++++ Record excerpts
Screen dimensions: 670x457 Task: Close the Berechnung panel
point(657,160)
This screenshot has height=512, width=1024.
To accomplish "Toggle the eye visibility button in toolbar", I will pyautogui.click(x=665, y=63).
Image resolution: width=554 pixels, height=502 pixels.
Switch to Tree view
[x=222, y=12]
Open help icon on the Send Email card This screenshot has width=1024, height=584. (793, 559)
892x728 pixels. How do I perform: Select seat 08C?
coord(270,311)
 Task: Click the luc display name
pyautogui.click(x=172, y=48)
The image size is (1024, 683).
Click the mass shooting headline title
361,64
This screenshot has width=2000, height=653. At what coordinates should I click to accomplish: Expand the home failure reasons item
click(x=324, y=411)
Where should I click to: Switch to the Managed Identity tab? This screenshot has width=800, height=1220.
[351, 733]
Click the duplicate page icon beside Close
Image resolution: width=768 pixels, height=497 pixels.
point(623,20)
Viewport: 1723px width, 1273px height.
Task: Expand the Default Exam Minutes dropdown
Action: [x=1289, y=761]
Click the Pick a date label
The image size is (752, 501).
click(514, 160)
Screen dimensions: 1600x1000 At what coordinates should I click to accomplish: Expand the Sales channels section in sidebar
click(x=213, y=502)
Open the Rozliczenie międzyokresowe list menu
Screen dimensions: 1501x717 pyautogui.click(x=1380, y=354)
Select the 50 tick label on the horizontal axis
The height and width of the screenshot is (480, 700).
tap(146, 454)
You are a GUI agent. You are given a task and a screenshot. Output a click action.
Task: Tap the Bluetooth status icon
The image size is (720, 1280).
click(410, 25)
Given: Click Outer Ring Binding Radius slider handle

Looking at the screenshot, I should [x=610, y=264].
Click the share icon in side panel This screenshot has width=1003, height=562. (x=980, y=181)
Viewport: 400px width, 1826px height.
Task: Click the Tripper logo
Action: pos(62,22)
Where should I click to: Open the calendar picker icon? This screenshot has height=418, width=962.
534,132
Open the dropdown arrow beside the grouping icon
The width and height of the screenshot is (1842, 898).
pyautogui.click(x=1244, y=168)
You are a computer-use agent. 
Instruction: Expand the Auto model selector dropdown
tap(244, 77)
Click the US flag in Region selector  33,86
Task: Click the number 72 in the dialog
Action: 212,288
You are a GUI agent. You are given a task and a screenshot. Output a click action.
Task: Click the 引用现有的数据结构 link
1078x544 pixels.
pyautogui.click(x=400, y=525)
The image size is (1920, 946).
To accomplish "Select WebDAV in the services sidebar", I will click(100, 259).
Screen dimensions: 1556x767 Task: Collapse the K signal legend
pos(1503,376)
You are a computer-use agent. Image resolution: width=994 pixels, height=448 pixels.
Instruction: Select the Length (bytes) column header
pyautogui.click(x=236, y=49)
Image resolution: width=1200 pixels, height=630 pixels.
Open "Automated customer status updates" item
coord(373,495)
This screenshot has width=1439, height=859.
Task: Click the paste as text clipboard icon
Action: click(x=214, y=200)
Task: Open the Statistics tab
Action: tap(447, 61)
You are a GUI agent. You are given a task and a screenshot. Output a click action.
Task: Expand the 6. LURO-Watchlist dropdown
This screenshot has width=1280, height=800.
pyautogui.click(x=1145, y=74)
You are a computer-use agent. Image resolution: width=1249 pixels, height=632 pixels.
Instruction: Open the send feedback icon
++++++++
Task to carry out –
Repeat every line exactly, starting with the first line of the entries, and stop once the line containing "Image resolution: width=554" has been given.

Answer to the exercise –
Screen dimensions: 670x457 Task: Close the Berechnung panel
point(657,160)
This screenshot has height=512, width=1024.
To accomplish "Toggle the eye visibility button in toolbar", I will pyautogui.click(x=665, y=63).
Image resolution: width=554 pixels, height=502 pixels.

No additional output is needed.